_Problem statement:_ Within the data beneath, some lines may hold the word "checkbox". Give the number of those lines and nothing else.

Dataset excerpts START

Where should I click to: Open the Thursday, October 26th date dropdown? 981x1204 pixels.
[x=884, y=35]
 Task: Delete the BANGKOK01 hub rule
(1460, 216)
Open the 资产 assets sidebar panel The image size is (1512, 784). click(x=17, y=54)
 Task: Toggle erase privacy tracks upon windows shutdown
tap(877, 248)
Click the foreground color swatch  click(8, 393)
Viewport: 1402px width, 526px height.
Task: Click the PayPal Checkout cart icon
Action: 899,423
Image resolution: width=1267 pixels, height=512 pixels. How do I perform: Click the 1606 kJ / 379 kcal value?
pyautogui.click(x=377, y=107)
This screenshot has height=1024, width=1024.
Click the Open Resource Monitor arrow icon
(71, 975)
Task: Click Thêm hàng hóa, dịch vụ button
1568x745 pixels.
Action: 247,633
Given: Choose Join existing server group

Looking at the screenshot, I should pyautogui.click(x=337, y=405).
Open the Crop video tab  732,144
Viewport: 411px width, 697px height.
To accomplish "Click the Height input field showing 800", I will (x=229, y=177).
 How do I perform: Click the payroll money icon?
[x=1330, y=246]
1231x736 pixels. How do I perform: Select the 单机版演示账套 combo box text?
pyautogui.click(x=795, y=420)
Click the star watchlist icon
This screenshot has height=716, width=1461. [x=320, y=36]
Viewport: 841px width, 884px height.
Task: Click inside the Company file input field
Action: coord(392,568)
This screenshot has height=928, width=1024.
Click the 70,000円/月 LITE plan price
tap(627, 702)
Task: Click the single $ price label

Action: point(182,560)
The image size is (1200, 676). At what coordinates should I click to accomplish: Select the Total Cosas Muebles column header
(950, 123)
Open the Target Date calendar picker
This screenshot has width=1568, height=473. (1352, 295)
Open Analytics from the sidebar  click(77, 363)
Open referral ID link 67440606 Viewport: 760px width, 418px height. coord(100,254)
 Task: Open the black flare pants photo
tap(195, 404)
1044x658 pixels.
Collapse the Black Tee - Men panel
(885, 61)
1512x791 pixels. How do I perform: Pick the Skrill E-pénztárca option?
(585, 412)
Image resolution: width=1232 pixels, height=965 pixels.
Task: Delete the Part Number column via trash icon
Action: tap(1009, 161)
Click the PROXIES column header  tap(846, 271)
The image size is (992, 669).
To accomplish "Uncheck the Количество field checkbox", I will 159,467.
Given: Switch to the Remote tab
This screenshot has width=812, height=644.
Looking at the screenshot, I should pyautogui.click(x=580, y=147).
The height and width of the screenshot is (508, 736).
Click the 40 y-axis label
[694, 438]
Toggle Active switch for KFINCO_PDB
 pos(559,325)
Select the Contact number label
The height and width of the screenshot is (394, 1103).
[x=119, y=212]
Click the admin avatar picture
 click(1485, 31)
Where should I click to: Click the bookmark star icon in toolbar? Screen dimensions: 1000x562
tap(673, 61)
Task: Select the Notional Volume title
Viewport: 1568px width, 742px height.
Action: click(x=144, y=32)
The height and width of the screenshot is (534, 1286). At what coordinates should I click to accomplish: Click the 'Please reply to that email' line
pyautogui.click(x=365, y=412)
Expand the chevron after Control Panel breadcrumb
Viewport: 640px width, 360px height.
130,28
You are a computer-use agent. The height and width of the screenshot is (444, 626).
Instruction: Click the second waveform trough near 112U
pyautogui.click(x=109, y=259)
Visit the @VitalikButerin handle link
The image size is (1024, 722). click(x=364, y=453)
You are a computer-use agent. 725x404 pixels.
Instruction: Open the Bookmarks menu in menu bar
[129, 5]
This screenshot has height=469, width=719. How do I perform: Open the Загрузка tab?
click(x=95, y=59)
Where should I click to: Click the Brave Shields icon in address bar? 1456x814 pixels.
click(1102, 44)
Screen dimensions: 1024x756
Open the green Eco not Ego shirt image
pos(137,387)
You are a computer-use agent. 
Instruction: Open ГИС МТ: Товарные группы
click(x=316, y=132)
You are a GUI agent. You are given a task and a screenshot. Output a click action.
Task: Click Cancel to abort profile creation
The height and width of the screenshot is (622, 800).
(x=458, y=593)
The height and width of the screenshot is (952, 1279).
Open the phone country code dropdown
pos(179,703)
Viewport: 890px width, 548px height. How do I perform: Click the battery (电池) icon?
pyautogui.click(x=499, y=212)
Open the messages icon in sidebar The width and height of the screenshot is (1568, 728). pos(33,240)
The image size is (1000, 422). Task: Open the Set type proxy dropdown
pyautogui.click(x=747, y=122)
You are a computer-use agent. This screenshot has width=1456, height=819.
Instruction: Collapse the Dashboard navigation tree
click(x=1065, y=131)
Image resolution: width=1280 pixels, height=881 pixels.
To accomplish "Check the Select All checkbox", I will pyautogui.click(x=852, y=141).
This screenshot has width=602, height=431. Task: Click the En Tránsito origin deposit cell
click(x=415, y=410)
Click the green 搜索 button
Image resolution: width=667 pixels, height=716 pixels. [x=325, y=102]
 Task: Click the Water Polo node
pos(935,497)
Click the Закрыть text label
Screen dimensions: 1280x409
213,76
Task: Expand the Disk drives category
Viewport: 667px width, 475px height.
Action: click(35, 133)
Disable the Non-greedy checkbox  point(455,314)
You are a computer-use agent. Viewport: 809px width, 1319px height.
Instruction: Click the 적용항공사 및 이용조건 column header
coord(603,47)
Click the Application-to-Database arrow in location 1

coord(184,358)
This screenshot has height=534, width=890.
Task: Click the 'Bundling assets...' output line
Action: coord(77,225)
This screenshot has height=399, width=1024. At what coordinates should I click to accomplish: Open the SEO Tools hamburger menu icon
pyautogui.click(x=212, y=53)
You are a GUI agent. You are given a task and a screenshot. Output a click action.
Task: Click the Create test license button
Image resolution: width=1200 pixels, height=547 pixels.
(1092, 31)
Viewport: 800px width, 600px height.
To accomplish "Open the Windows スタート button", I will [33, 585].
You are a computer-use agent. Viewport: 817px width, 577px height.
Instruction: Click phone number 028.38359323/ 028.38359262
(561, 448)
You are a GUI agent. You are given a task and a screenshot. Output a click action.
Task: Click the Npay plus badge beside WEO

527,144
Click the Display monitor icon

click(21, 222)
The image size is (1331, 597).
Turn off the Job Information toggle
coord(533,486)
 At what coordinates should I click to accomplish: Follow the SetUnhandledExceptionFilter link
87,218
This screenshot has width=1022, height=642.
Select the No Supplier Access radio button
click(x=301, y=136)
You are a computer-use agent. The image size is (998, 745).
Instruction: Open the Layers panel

Dataset excerpts END

_Result of this task:_ 3